HMOs provide access to services ranging from primary care office visits to highly sophisticated medical interventions for life-threatening conditions. They cover the full range of health care services, including physician, hospital and outpatient services, laboratory tests, x-rays, home care, rehabilitation therapy, mental health care, and other services. HMOs also offer supplemental benefits, such as prescription drugs.

· Low Out-of-Pocket Costs

Unlike ordinary insurance, in which patients pay a fee each time they receive medical services, HMOs provide health care coverage for a fixed monthly premium that is, on average, much lower than the cost of old-style health insurance. Moreover, while ordinary insurance commonly covers only 80% of many medical expenses, HMOs usually have minimal or no co-payments and do not require members to pay deductibles. Not only do these practices save consumers money, they remove financial barriers that can prevent people from seeking treatment early, before health problems become severe.

· Minimal Paperwork

The typical HMO member does not receive bills and does not have to fill out a claims form for routine service. Generally, the HMO--not the member--processes the paperwork. By minimizing the paperwork traditionally associated with obtaining medical services, HMOs make it simpler and less costly for their members to get the health care they need.

· Prevention / Wellness

HMOs take an active interest in helping their members stay healthy, not simply treating them once they become ill, as conventional health plans do. Most provide health education classes on topics such as nutrition, stress management, smoking cessation, parenting, CPR, and first aid. Many HMOs offer discounts at health clubs and fitness centers and provide cancer screening and other tests for early detection and treatment of disease.
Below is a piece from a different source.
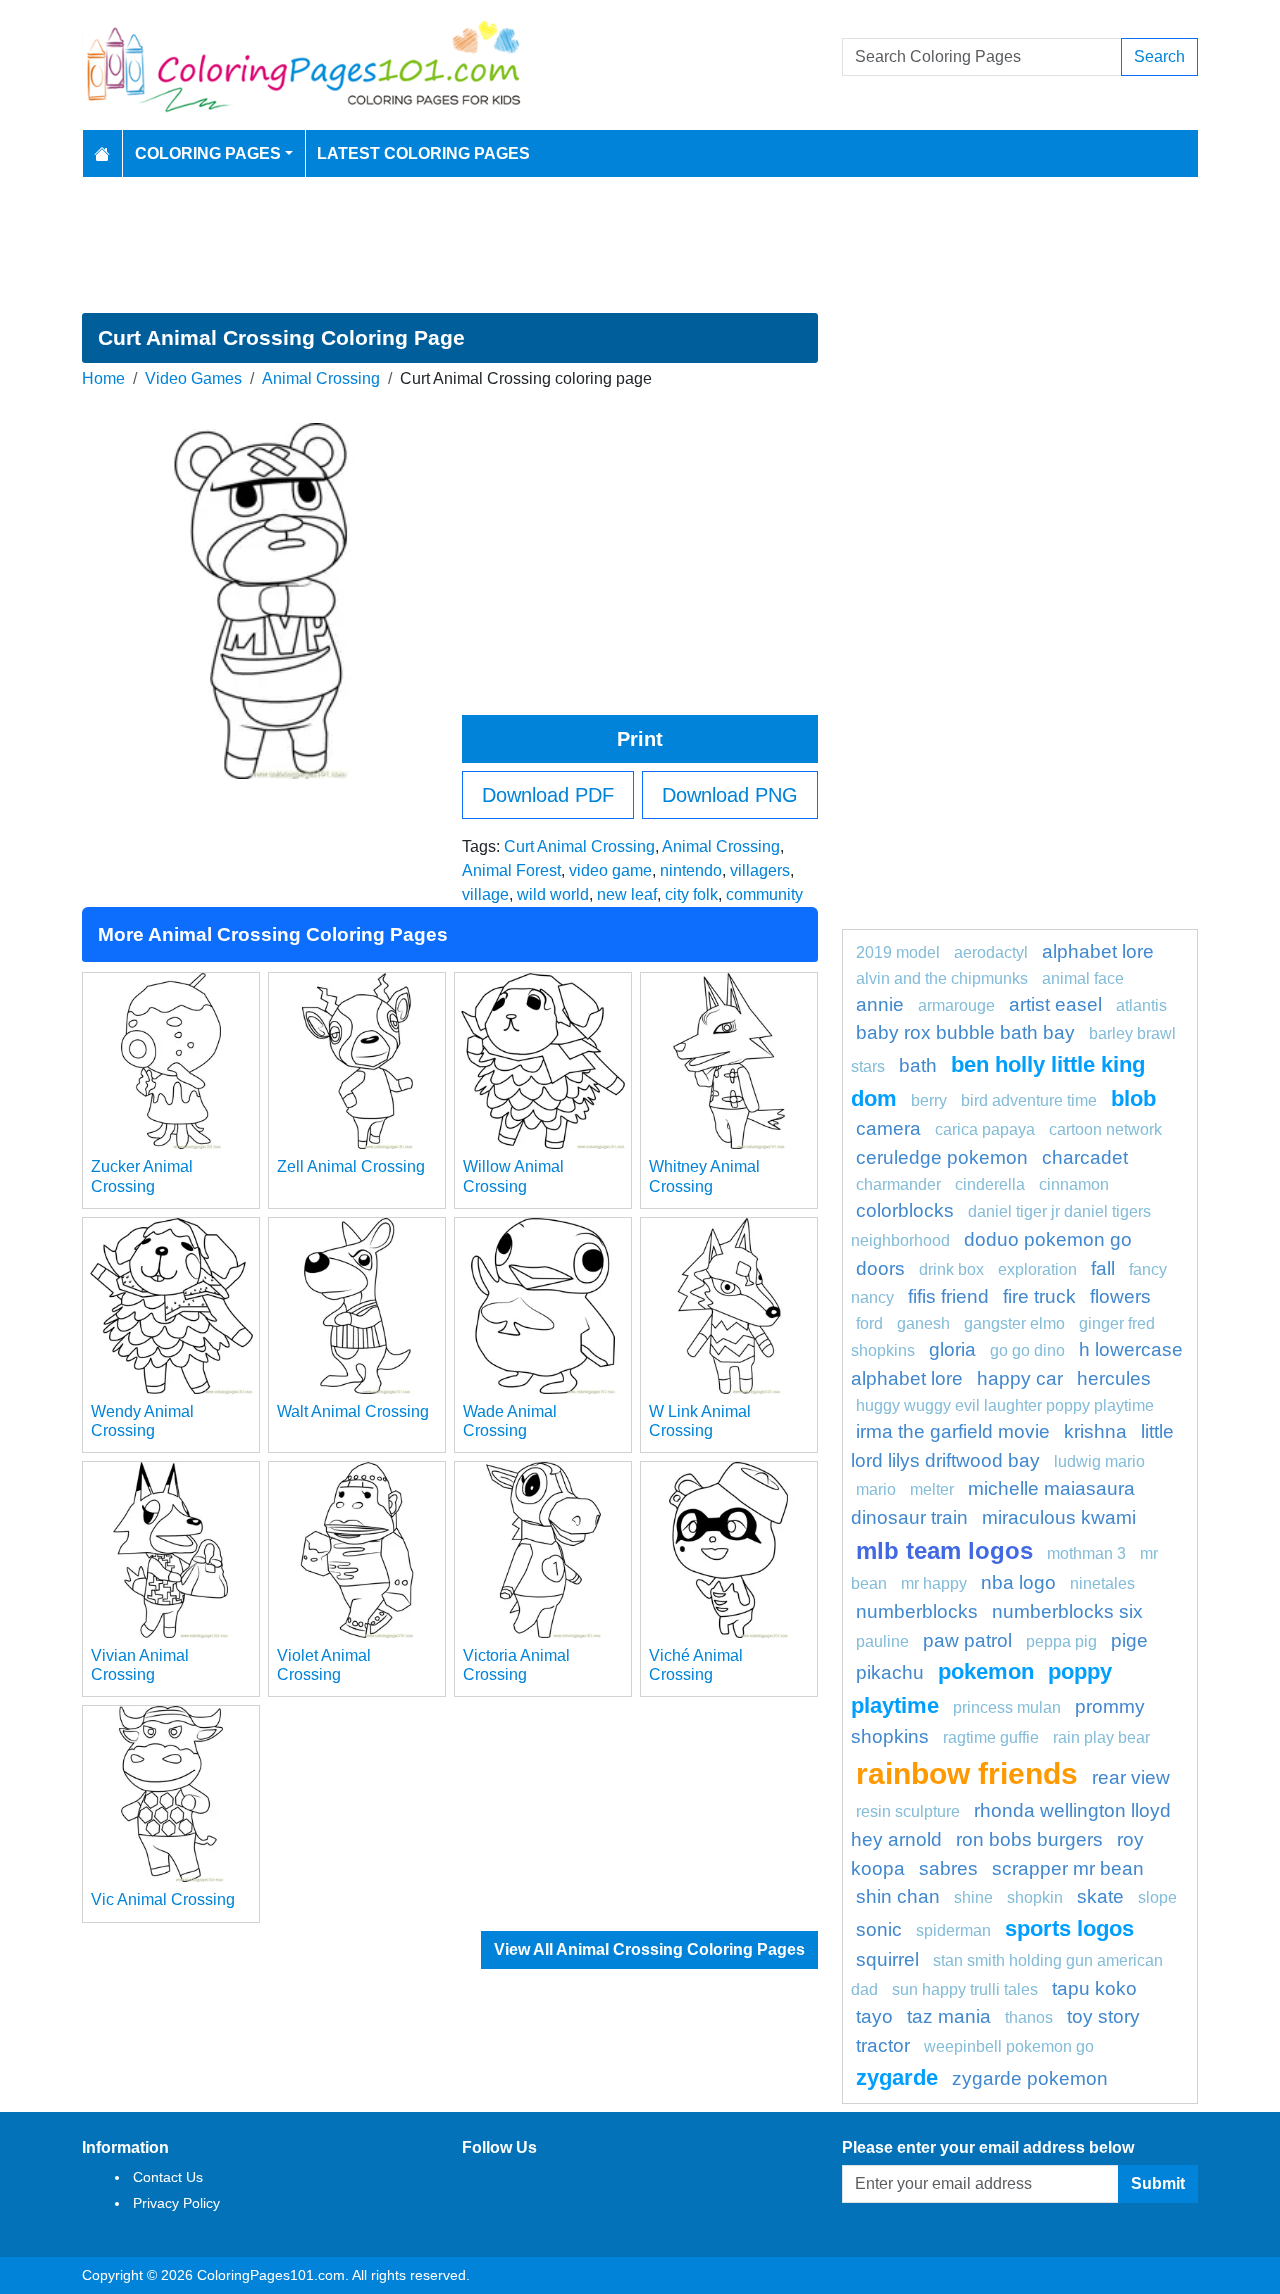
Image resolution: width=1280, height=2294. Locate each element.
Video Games (193, 378)
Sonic (879, 1929)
· Networks: Controlling Costs, Ensuring Quality

HMOs employ or contract with select networks of doctors, hospitals, and other types of health care providers. HMO members use providers within their plan's network. This system has enabled HMOs to control health care costs as well as monitor providers for quality. Because HMOs direct a high volume of business to providers within a network, providers are able to offer HMOs lower prices for their services.

Networks also enable HMOs to monitor the quality of care their members receive. HMOs review their providers' credentials before accepting them into the network. Once providers become part of an HMO network, their performance is routinely reviewed. Teams of physicians and other health care professionals regularly look at patient treatment histories in order to evaluate the appropriateness of all health care services. This practice, known as utilization review or utilization management, discourages the use of unnecessary procedures and duplicative tests, ensures that treatment is provided in the most appropriate setting, and establishes high standards of care.

· Emphasis on a Personal Physician Chosen by the Member

Upon joining an HMO, members select a primary care physician who becomes both their personal doctor and their health care manager. Primary care physicians advise patients on personal health issues, diagnose and treat medical problems, and coordinate and monitor the care patients receive from specialists. This system, known as "managed care," ensures that the treatment HMO members receive is efficient and appropriate. By having a primary care physician serve as a patient's guide through the health care system, HMOs eliminate the fragmented treatment a patient may receive under traditional indemnity health insurance.

· Increasing Access to Care

HMOs increase access to health care in a variety of ways. Attractive HMO premiums enable more businesses to offer health coverage benefits to their employees. In addition, HMOs' emphasis on preventive care means members are covered for a broader range of health services than are persons with traditional insurance. Because members do not have to file reimbursement claims or pay deductibles, and are responsible for only minimal co-payments, HMOs remove financial barriers present with indemnity insurance that can discourage people from seeking care. Finally, HMOs do not impose restrictions on pre-existing conditions or require waiting periods for persons enrolling as part of a group.